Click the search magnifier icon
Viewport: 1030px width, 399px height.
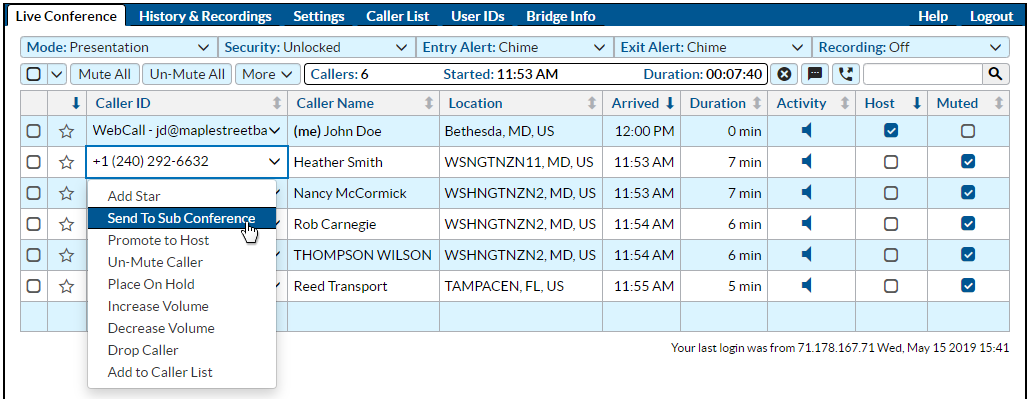pyautogui.click(x=996, y=74)
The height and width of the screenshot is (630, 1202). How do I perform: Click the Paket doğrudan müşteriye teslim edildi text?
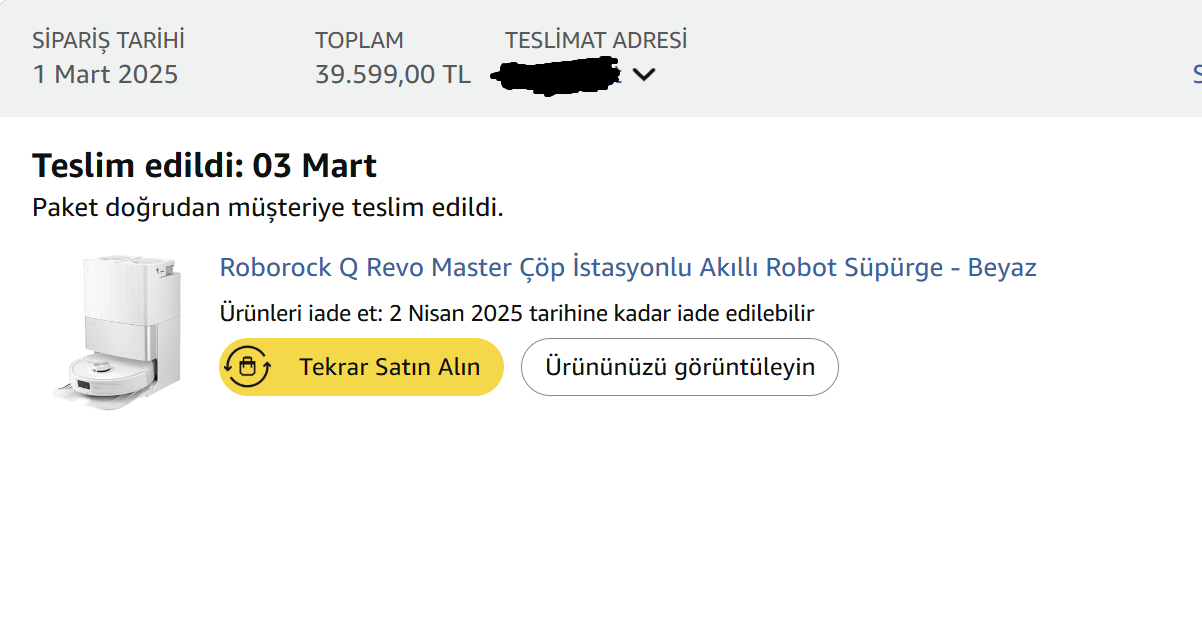267,208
***
** The problem **
In the material above, retype exactly the lines that run from the one containing "Viewport: 1030px width, 399px height." through the last line, and keep out the pictures.

** Task solution **
Viewport: 1030px width, 399px height.
pyautogui.click(x=996, y=74)
The height and width of the screenshot is (630, 1202). How do I perform: Click the Paket doğrudan müşteriye teslim edildi text?
267,208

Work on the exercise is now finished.